High dose animals of either sex and intermediate dose males showed a statisitcally significant reduction in plasma bilirubin compared with controls. Intermediate dose females and low dose animals showed no treatment-related changes.

Urinalysis findings:

not examined

Behaviour (functional findings):

not examined

Immunological findings:

not examined

Organ weight findings including organ / body weight ratios:

effects observed, treatment-related

Description (incidence and severity):

Intermediate and high dose males showed a sight but statistically significant increase in liver weight both absolute and relative to body weight., whilst relative liver weight was also elevated in high dose females. Several individual values were abnormally high for rats of this strain and age and although there was no further evidence to support an hepatic change a treatment-rlelated liver effect cannot be entirely ruled out.

Gross pathological findings:

no effects observed

Neuropathological findings:

not examined

Histopathological findings: non-neoplastic:

no effects observed

Histopathological findings: neoplastic:

no effects observed

Other effects:

not examined

Effect levels

open allclose all

Target system / organ toxicity

Any other information on results incl. tables

Mortality Data:

There were no deaths during the study.

Clinical observations:

High dose animals of either sex showed clinically observable signs of toxicity from day 5 onwards including increased salivation either before or immediately after dosing together with associated fur wetting and red/brown staining of the external body surface. Increased salivation over a more prolonged period of time was also observed, intermittently, from day 8, whilst sporadic incidents of pilo-erection were detected during the latter half of the treatment period.

Intermediate and low dose animals showed no clinical signs which could be considered attributable to the toxicity of the test material.

Bodyweight:

High dose females showed a possible slight reduction in bodyweight gain compared with that of controls over the treatment period.

High dose males and animals in the remaining dose groups showed no adverse bodyweight effects which could be considered attributable to treatment with the test material.

Food Consumption:

No treatment-related effects were detected.

Water consumption:

No overt intergroup differences were detected.

Haematology:

No treatment-related effects were detected.

Blood chemistry:

High dose animals of either sex and intermediate dose males showed a statistically significant reduction in plasma bilirubin compared with controls.
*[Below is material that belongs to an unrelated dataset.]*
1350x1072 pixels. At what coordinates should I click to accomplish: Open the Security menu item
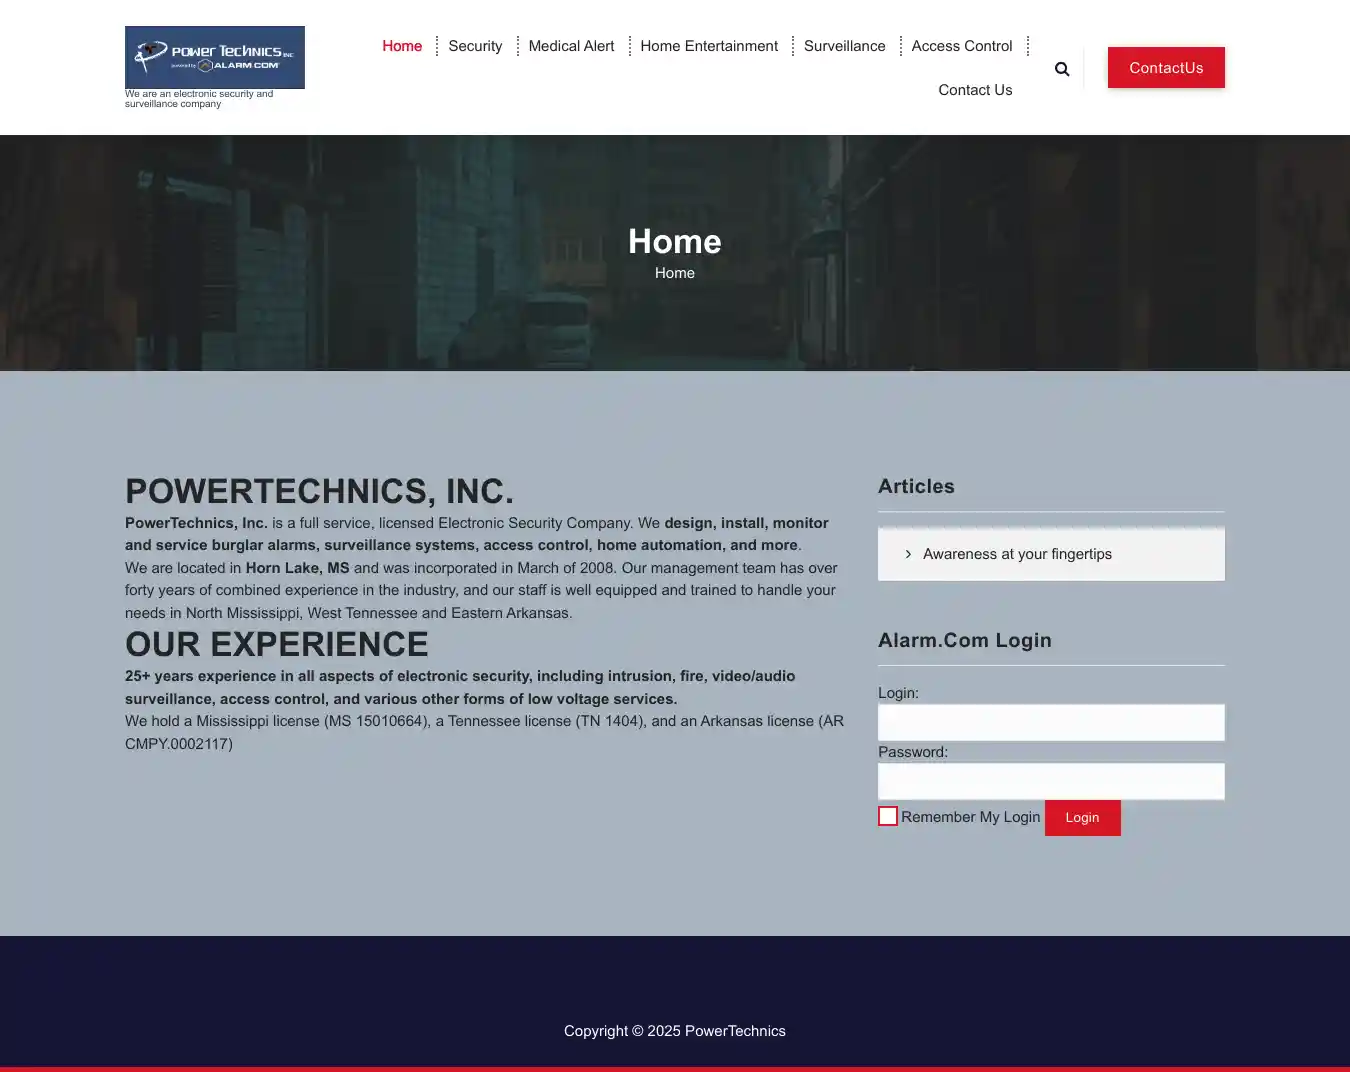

Intermediate dose females and low dose animals showed no treatment-related blood chemical changes.

Necropsy:

No treatment-related macroscopic abnormalities were detected at necropsy.

Organ Weights:

Intermediate and high dose males showed a slight but statistically significant increase in liver weight, both absolute and relative to bodyweight, compared with controls whilst relative liver weight was also elevated in high dose females. Several of the individual values were abnormally high for rats of this strain and age. There was no further evidence to support an hepatic change. A treatment-related liver effect cannot be entirely ruled out for these animals. However, the effect on organ weight is not regarded as adverse, as they were observed in the absence of any histopathological change or relevant biochemical change of liver parameters. No treatment-related changes were apparent for either intermediate dose females or low dose animals of either sex.

Histopathology:

No treatment-related microscopic abnormalities were observed.

Applicant's summary and conclusion

Conclusions:

Classified as: Not classified

Executive summary:

Oral administration of the test material to rats for a period of twenty-eight consecutive days at a maximum dose level of 1000 mg/kg/day resulted in minor treatment-related changes at 150 and 1000 mg/kg/day, especially changes of liver weight (absolute and relative) were observed. As these effects on liver weight were observed in the absence of any histopathological findings and relevant changes of clinical-biochemistry they are not regarded as adverse.The "No Observed Adverse Effect Level" (NOEL) is, therefore, considered to be 1000 mg/kg/day.